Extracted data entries

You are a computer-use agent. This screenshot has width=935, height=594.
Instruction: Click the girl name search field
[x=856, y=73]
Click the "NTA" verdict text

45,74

> [REQUIREMENTS] Lay out every line of the listing as a JSON list of strings, one string per line, leaving out blank lines.

> [EXERCISE OUTPUT]
[
  "You are a computer-use agent. This screenshot has width=935, height=594.",
  "Instruction: Click the girl name search field",
  "[x=856, y=73]",
  "Click the \"NTA\" verdict text",
  "45,74"
]